Exercise objective: Every line from the one holding "Click the question mark help icon" through the one holding "Click the Format Painter icon" in the data below must be returned exactly, both ends included, with pictures left out and nothing else added.

Records supplied Start Marker

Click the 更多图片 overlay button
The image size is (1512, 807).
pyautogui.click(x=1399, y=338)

Records supplied End Marker
Records supplied Start Marker

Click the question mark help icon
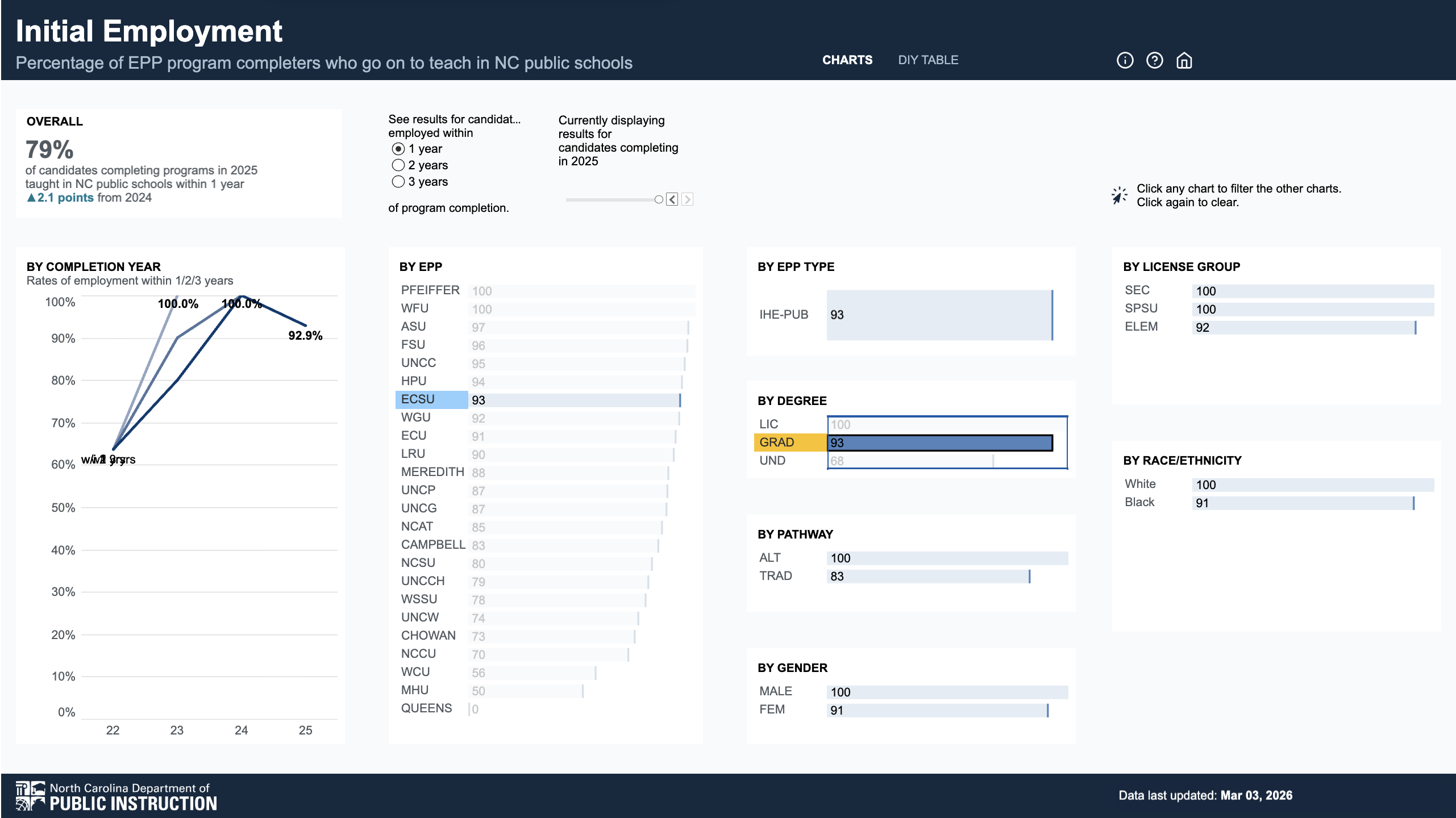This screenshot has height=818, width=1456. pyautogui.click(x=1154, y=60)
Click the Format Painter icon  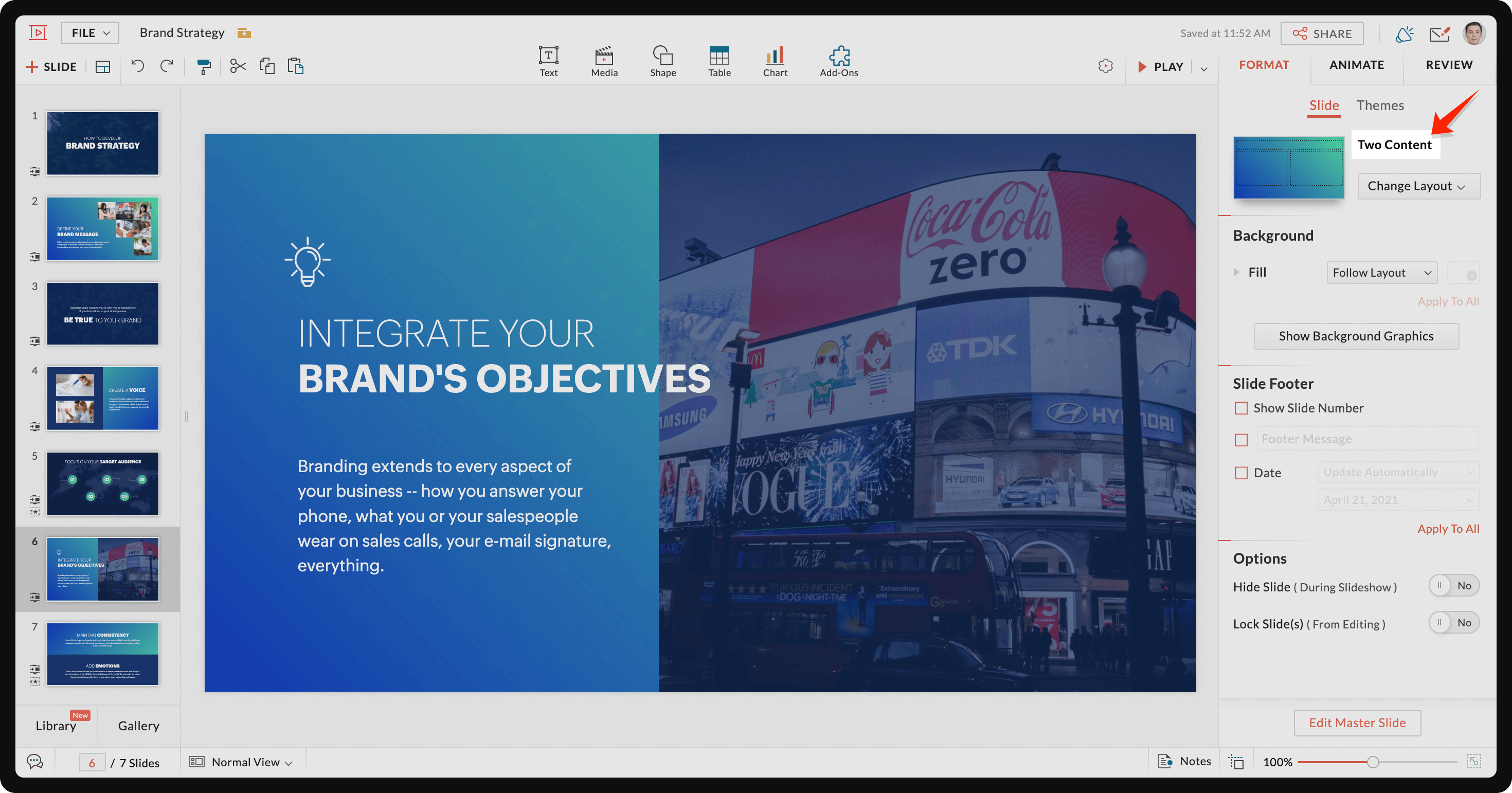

Records supplied End Marker

Exercise result:
Click the question mark help icon
This screenshot has height=818, width=1456. pyautogui.click(x=1154, y=60)
Click the Format Painter icon  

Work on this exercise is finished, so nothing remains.